2. Fingersmith by Sarah Waters
I was awed when I read this book which tells the story of a young thief and the woman she intends to defraud. It’s my ideal balance of an intriguing story and beautiful prose. Sarah Waters writes pace and suspense without missing a beat.
3. The Other Side of Silence by André Brink
This book, drawing on historical events, tells the story of Hanna X who arrives on a ship of women sent to Southwest Africa (Namibia) to satisfy soldiers’ needs. She has a series of very grim adventures, including mutilation after resisting an officer. She joins up with a group of Namas and together they seek revenge.
4. The Devil’s Chimney by Anne Landsman
There is something pervasively sad about this book which is partly set on an ostrich farm. South African writers are usually very good at writing about the emotional landscapes of solitary, misconnected women on bleak farms. There really is something irresistible about this and Anne Landsmann tells her story very evocatively.
5. Little Black Book of Stories by AS Byatt
I love this book because it combines two of my favourite things: AS Byatt’s prose and the short story form. And best of all, many of the stories slip quietly into the surreal and return without too much fuss. Two stories especially stand out for me – the woman who turns into stone and the story where a man receives a midnight visit from a young woman while his sick wife sleeps.
6. Gardening at Night by Diane Awerbuck
Diane Awerbuck, originally from Kimberly, South Africa writes this book about a character called Diane Awerbuck, from Kimberly. She captures the small town and its (real?) inhabitants with biting wit.
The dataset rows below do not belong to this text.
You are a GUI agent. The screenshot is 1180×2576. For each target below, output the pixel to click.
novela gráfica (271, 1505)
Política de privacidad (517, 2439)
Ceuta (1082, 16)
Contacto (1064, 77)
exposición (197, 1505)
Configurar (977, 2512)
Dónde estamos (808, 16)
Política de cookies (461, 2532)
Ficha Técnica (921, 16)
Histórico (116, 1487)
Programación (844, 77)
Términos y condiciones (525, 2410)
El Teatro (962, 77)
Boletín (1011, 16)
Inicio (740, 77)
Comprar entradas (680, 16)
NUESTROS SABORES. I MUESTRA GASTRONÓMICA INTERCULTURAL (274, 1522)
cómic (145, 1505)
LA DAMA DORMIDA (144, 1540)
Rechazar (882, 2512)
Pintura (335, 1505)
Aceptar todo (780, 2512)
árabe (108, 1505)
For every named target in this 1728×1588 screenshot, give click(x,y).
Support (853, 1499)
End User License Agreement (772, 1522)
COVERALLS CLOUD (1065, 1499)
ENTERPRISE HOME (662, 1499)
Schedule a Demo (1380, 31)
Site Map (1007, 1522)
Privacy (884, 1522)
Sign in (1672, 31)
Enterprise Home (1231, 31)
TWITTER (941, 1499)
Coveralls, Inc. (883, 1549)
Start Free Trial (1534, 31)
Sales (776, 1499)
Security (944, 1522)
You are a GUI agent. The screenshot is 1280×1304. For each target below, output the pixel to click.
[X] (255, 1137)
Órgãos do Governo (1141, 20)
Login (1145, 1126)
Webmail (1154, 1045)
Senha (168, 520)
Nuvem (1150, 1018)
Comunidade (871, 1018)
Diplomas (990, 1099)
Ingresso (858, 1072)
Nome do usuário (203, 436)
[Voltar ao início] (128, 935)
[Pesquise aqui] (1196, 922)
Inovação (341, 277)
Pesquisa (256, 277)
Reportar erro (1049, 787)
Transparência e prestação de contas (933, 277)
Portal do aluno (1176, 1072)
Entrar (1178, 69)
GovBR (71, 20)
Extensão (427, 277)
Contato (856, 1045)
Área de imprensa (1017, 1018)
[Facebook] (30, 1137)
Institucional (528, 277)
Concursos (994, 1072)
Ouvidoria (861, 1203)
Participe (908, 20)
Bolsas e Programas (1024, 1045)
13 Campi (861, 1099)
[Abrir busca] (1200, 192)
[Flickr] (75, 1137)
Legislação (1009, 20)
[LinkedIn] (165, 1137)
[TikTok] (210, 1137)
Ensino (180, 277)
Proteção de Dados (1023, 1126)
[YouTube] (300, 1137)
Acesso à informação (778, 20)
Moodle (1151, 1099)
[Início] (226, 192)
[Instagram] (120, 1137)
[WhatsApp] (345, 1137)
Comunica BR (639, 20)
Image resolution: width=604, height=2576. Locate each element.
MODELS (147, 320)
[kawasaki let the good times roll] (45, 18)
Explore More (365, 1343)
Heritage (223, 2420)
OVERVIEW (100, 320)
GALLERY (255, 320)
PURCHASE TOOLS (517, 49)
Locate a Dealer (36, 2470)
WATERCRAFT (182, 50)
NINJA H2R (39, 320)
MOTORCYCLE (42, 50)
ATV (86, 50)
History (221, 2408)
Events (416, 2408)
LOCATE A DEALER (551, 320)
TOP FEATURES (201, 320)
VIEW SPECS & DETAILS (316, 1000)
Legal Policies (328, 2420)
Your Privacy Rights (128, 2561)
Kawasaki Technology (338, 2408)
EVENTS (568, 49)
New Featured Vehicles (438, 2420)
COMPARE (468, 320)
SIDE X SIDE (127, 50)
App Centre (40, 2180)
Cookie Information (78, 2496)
The writing is very, very clever – this from a writer who “puts the fun back in funerals”.
7. Tracks by Louise Erdrich
This book begins with my favourite opening line ever: “We started dying before the winter and, like the snow, we continued to fall.” I stumbled upon this book in the early days of writing my collection of interlinking stories, and was happy to find a writer who did it so well. Louise Erdrich links stories of dispossessed people amongst the Chippewa and her maverick woman character, Fleur, has remained vivid in my memory these last 10 years.
8. The Blind Assassin by Margaret Atwood
Selecting my favourite of Margaret Atwood’s books is a hard task, and The Blind Assassin beats The Handmaid’s Tale by a hair’s breadth. Which beats Alias Grace only just.
9. Maverick Women by Lauren Beukes
The book that inspired this list. Lauren Beukes invites a host of unusual South African woman to a party: there’s a stripper who danced with a snake, a woman who maintained a long term, long distance relationship with an alien (they visited occasionally), as well as familiar figures in a the South African cultural landscape like the music diva Brenda Fassie and Helen Martins of the owl house.
10. The Big Four by Agatha Christie
The Countess Vera Rossakoff – what a girl! No wonder she was the only one who captured the unattainable Hercule Poirot’s (my hero!) heart.